The scores
Muenster Milling Ancient Grains with Chicken: A (90/100) — Chicken, Chicken Meal, Grain Sorghum, Millet, Turkey Meal.
Victor Hi-Pro Plus Active Dog & Puppy: B (78/100) — Beef Meal, Grain Sorghum, Chicken Fat, Pork Meal, Whole Grain Millet.
How the ingredients compare
The top-five ingredients reveal the formulation split between these two brands:
Muenster Milling: Chicken, Chicken Meal, Grain Sorghum, Millet, Turkey Meal
Victor: Beef Meal, Grain Sorghum, Chicken Fat, Pork Meal, Whole Grain Millet
The 12-point gap (Muenster Milling wins by 12 points) shows where the v15 rubric weights ingredient breadth, protein density, and supplement depth differently.
Where Muenster Milling pulls ahead
Four omega-3 sources: Salmon oil, cod liver oil, ground flaxseed, and chia seed — deepest omega-3 stack in our reviews of Texas-mill brands. Victor uses chicken fat as its primary fat source and doesn’t list multiple omega-3 sources in this depth. Shop on Amazon →
Chicken cartilage for natural joint support: Food-form source of glucosamine and chondroitin sulfate rather than supplement-form. For active or large-breed dogs, having joint nutrients sourced from a recognizable ingredient matters.

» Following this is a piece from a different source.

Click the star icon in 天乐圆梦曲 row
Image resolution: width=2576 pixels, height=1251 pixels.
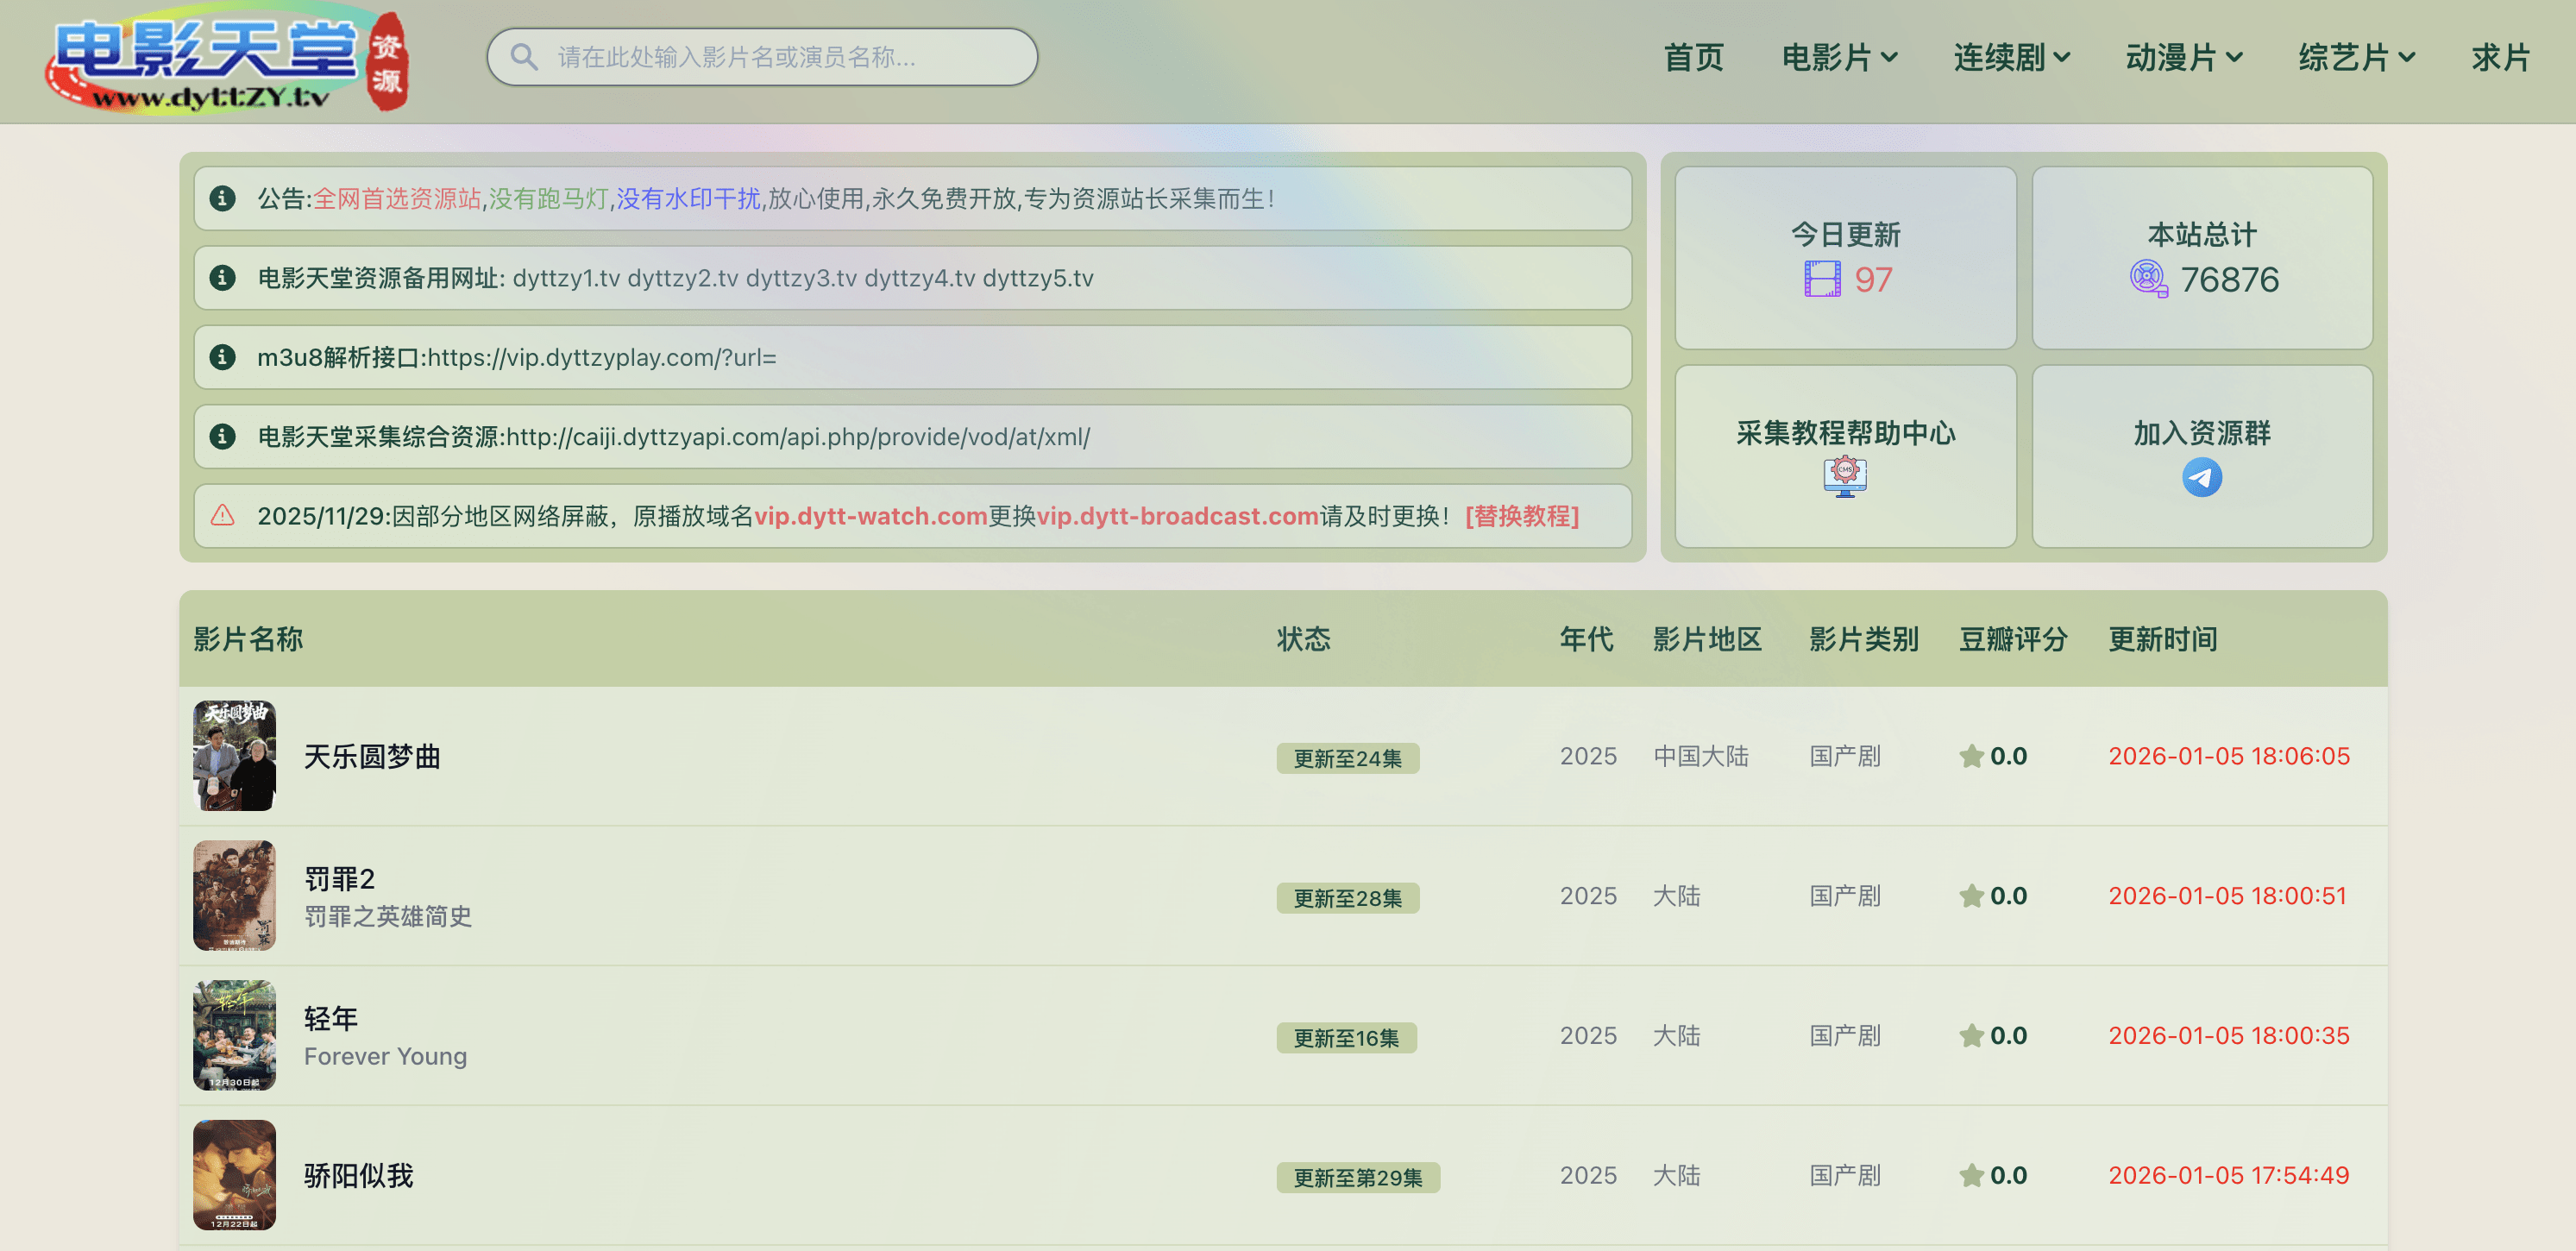1970,756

Deep botanical inclusion: Dried turmeric, dried chamomile, apple cider vinegar, parsley, kelp meal, dried beet, dried cranberries, dried pumpkin, dried spinach. Victor’s botanical depth is shallower. For owners who value whole-food micronutrient breadth, Muenster has the structural advantage.
Where Victor holds its own
Higher protein percentage: Victor Hi-Pro Plus runs guaranteed analysis at 30% protein minimum — meaningfully higher than Muenster Ancient Grains’ 28%. For active or working dogs needing concentrated protein density, this is a relevant macronutrient difference. Shop on Amazon →
Three named animal proteins in the top five: Beef meal, pork meal, and chicken meal all appear in primary positions. Muenster leads with chicken and chicken meal followed by sorghum and millet, then turkey meal at #5. Different protein-density structure.
Lower price point: Victor typically prices 15–25% below Muenster Milling per pound at retail. For owners specifically researching value-tier Texas-mill kibble, Victor offers the same regional family-mill credential at a more accessible price.
The bottom line
Muenster Milling and Victor both come from the family-owned Texas-mill category but score 12 points apart (A/90 vs B/78). Muenster wins on deeper supplement stack — four omega-3 sources, food-form chicken cartilage joint support, named probiotic strains, deep botanical inclusion. Victor wins on higher protein density (30% vs 28%), three named animal proteins in the top five, and a more accessible price point. For owners who weigh supplement and omega-3 depth, Muenster. For owners who weigh protein density at value pricing, Victor.